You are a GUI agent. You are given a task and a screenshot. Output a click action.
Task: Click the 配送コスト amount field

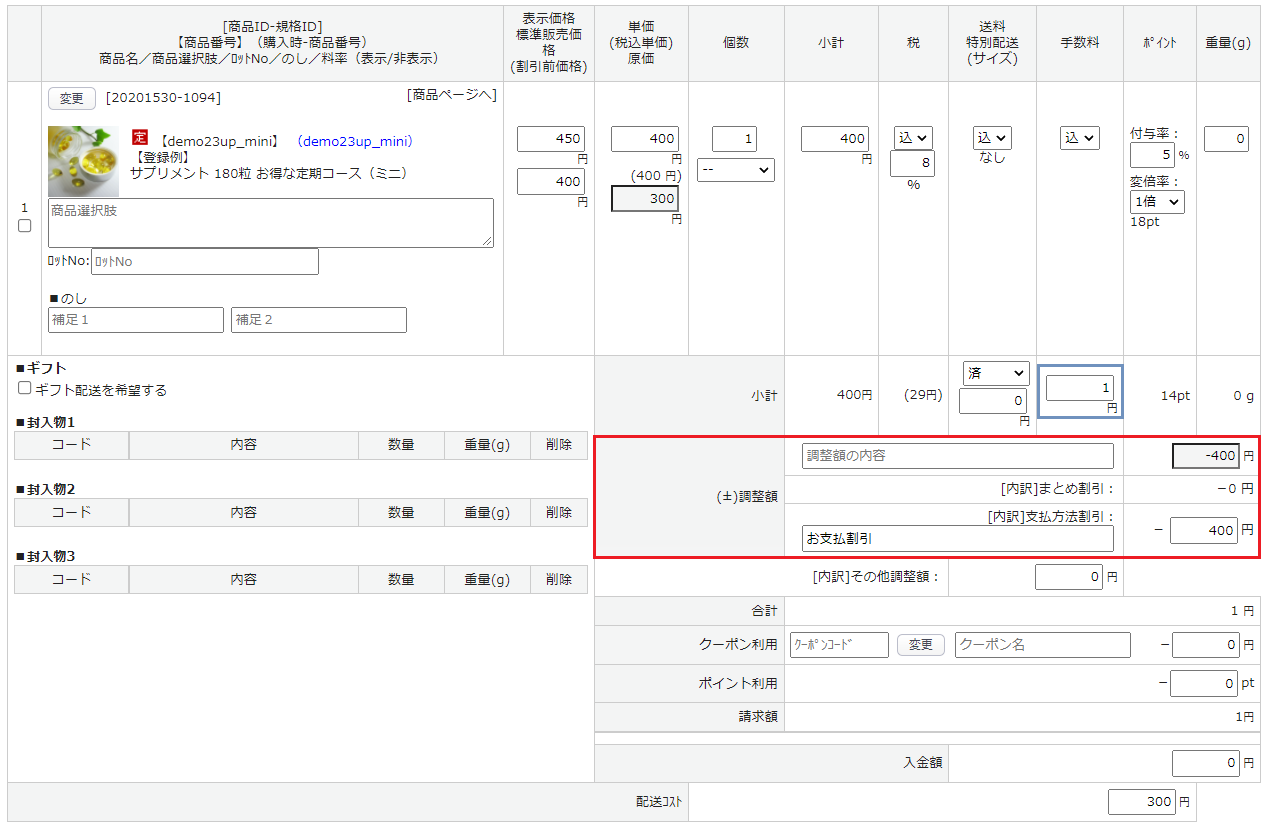[1141, 802]
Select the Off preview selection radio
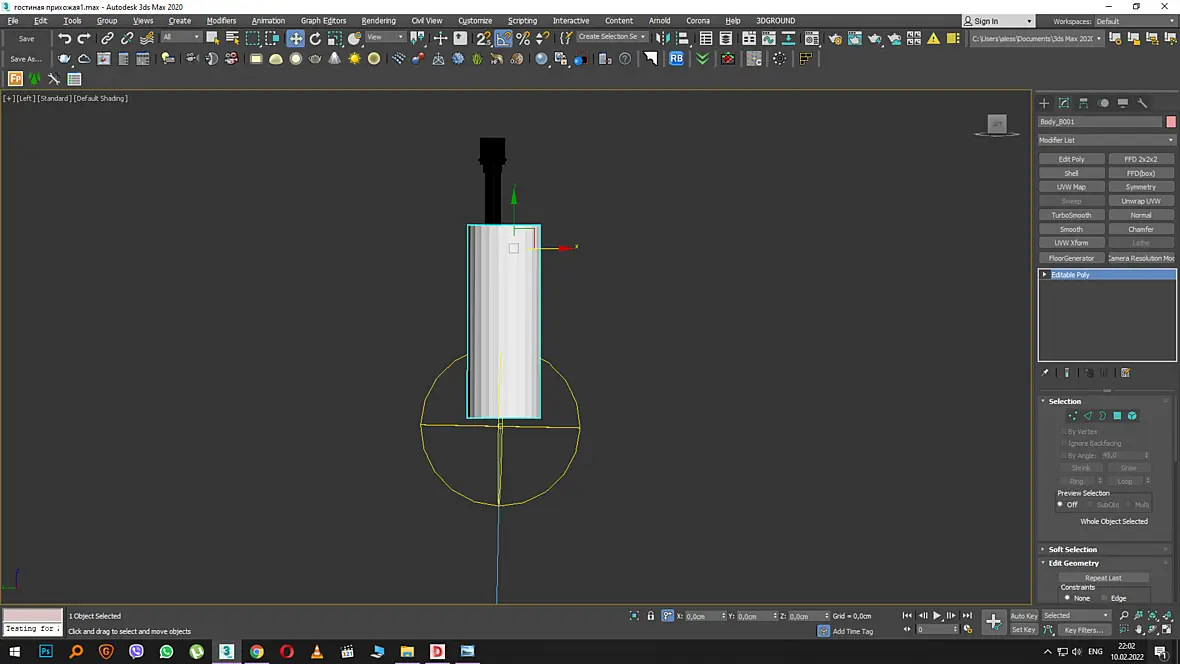Image resolution: width=1180 pixels, height=664 pixels. (x=1060, y=504)
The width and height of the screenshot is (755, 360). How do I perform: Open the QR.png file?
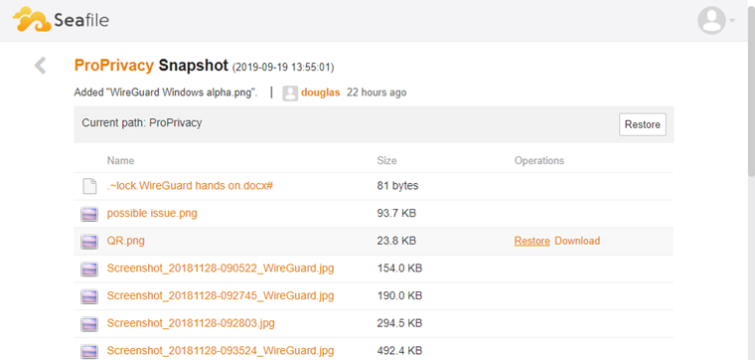[x=126, y=241]
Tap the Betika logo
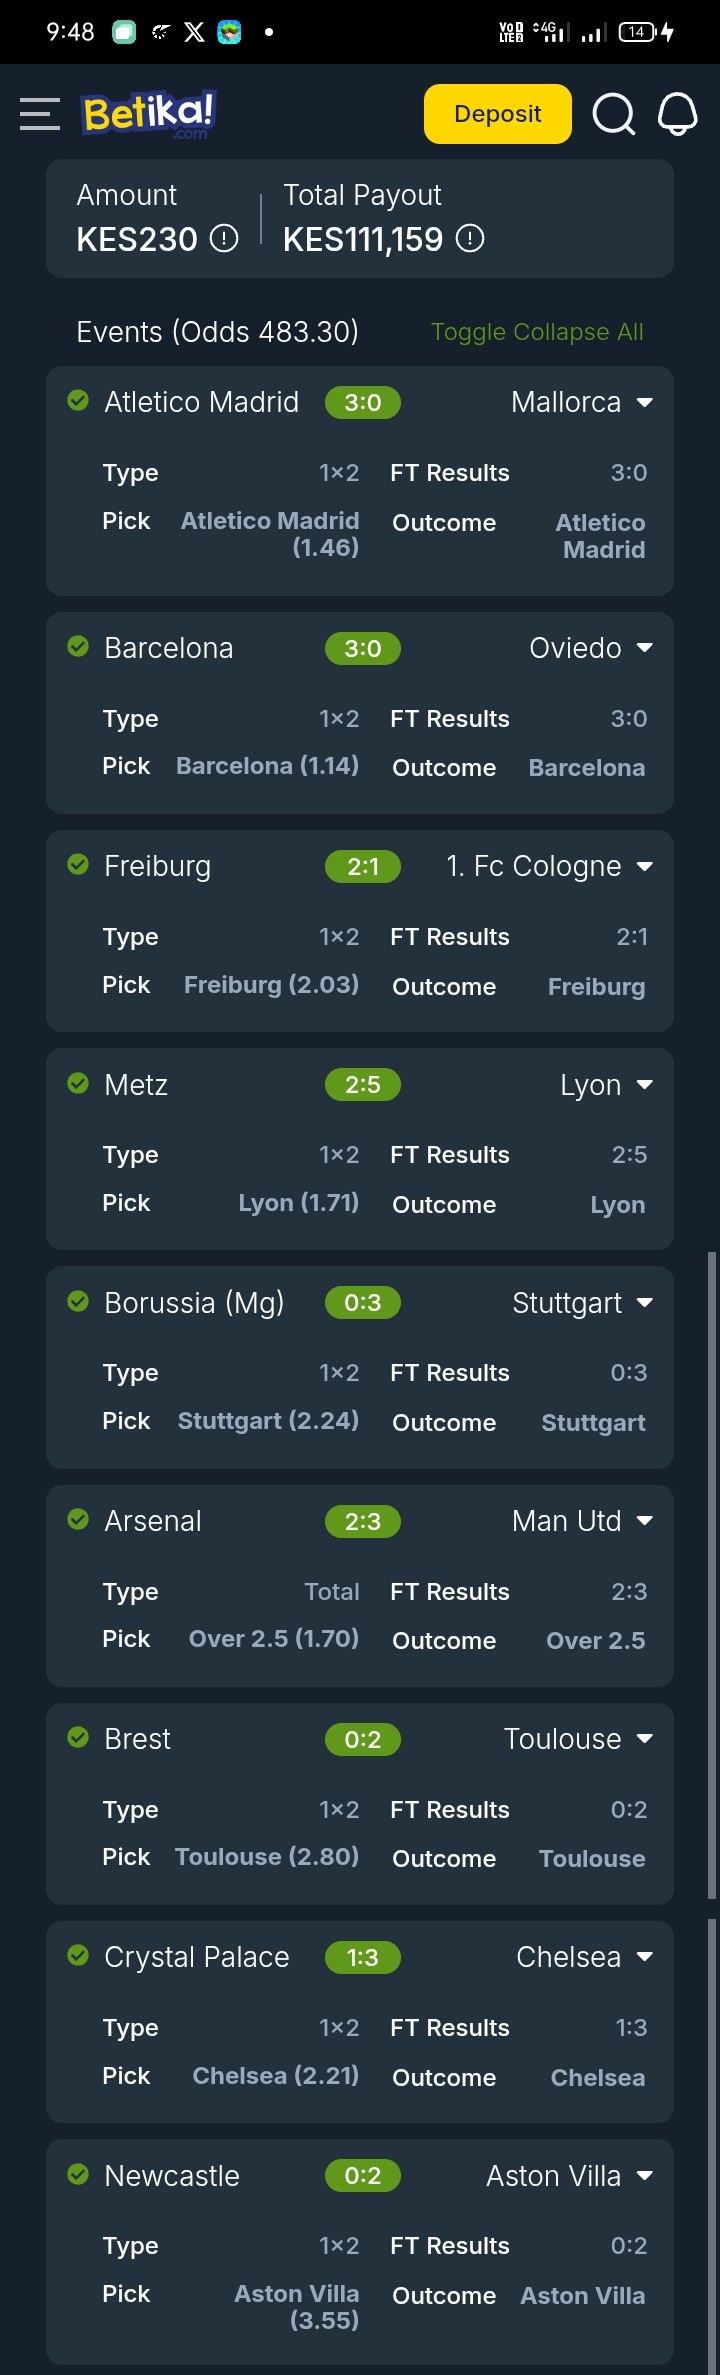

·····

STATED TASK ▸ Write out the data above word for word, leaving out the pictures.

EXERCISE RESULT ▸
You are a GUI agent. You are given a task and a screenshot. Output a click action.
Task: Click the 配送コスト amount field

[1141, 802]
Select the Off preview selection radio
Image resolution: width=1180 pixels, height=664 pixels. (x=1060, y=504)
The width and height of the screenshot is (755, 360). How do I perform: Open the QR.png file?
[x=126, y=241]
Tap the Betika logo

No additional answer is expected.